Graph readout

The graph readout is a function that map a graph with features in a fixed size vector. There are different way to implement this kind of function. It can be based on a simple association with random placement and zero-padding.

Here is an example of a simple flatten

def simple_flatten(graph g):
    i=0
    result=[]
    for each node n in g: #random ordering
        for each f in n.features
            result[i]=f
            i=i+1
     while i<output_size:
        result[i]=0
        i=i+1
     return result

This kind of implementation has two major drawbacks. First of all, the number of nodes of the graph has to be less than the output size. Thus, it leads to choose big vectors which will slow down the training of the MLP. Secondly, the random choice will lead to blurred inputs which prevent to get anything else than density detection or unordered pattern recognition.

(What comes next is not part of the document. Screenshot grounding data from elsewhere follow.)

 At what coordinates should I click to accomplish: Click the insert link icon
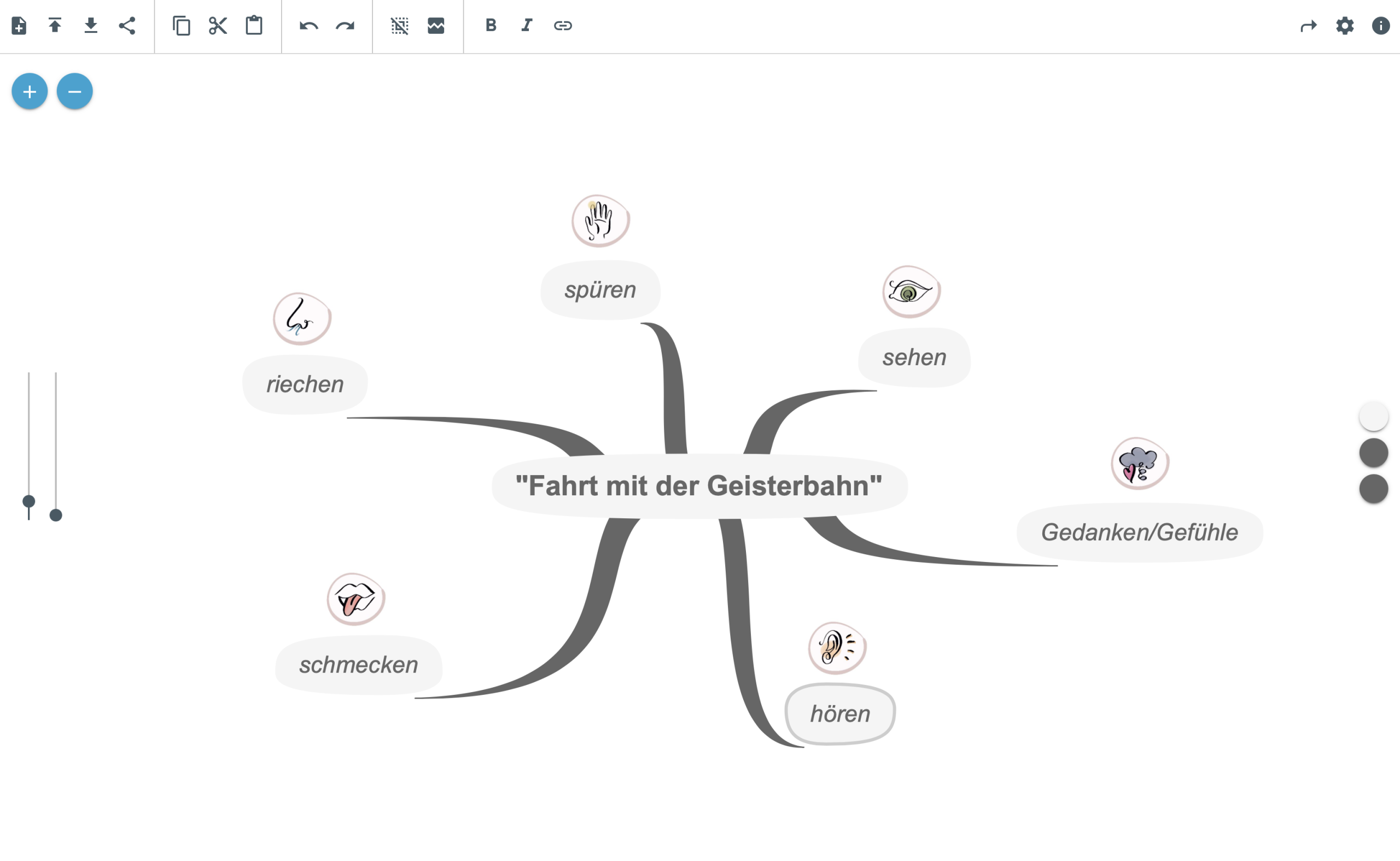pos(563,26)
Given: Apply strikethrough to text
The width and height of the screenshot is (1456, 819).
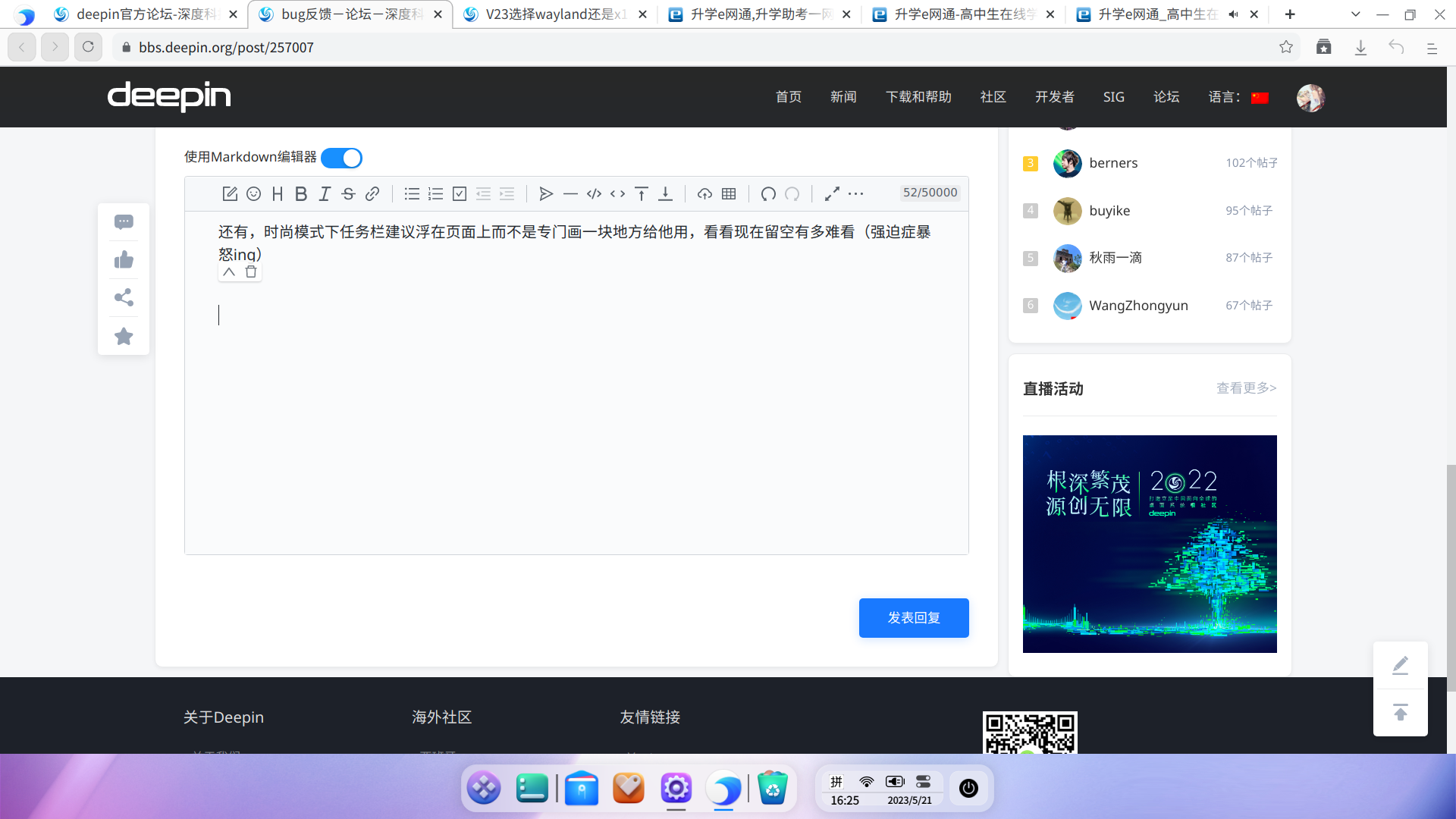Looking at the screenshot, I should (348, 193).
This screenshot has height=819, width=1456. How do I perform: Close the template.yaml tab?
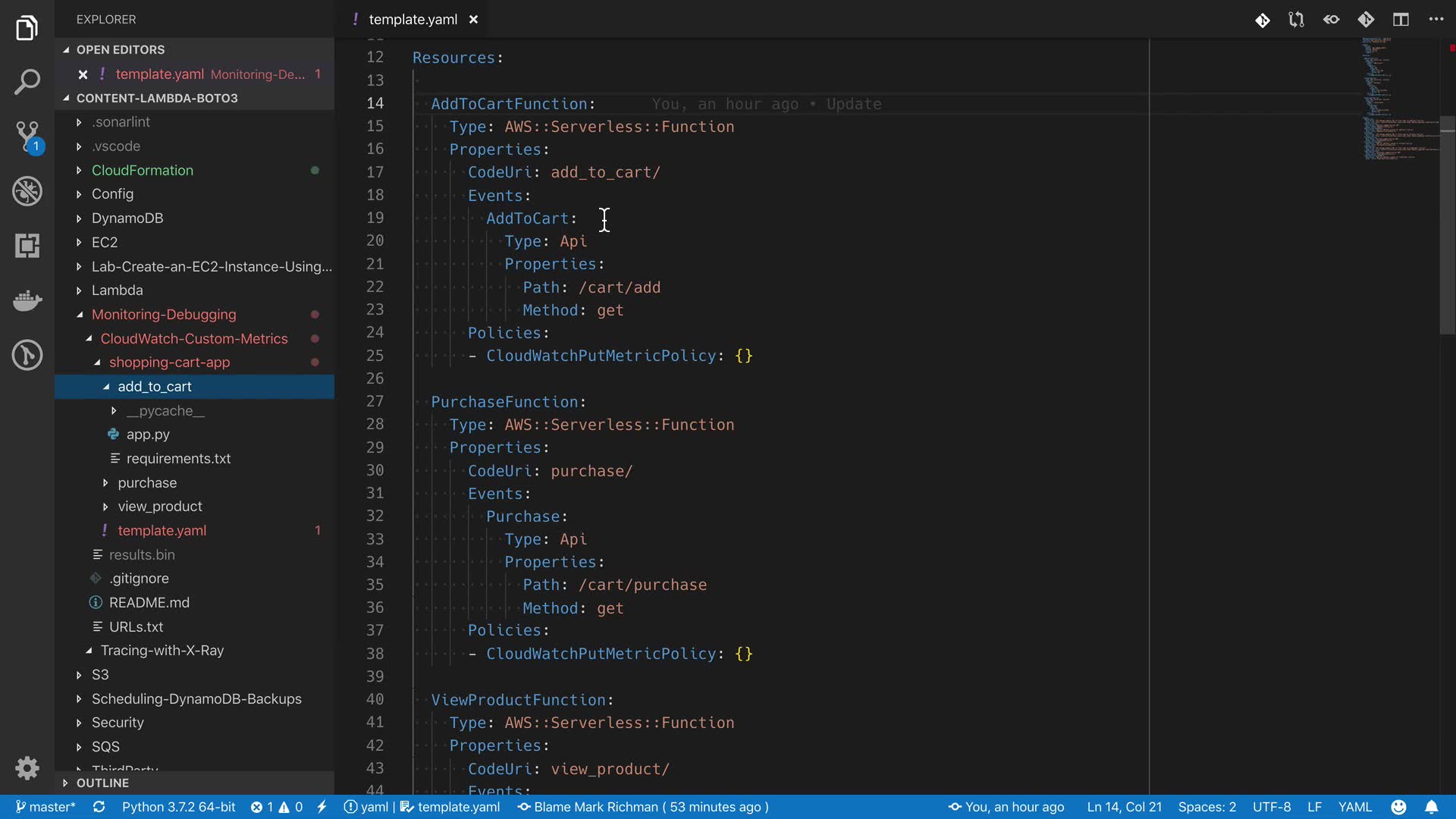(x=473, y=20)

The following picture illustrate this difficulty, on the left, a bird picture, on the right the same image with its pixels shuffled. Obviously, even if all the information is present in the right image, it is impossible to recognize a bird. This is why it is very important to recreate an order at the readout time.

A first improvement can be achived by ordering the nodes in the “for each” instruction. It can be done for example on a hidden feature which is the identifier of the sensor. Nevertheless, the problem of the size of the output remains.

To prevent it, we can include a last pooling in the readout operation, by grouping some node that belong to the same place. Again this can be done, based on hidden feature. A good example is to store the x,y,z coordinates in the hidden features. During the readout operation, the detector is divided into geometric parts and all the nodes belonging to the same part will be fusion by a pooling operation.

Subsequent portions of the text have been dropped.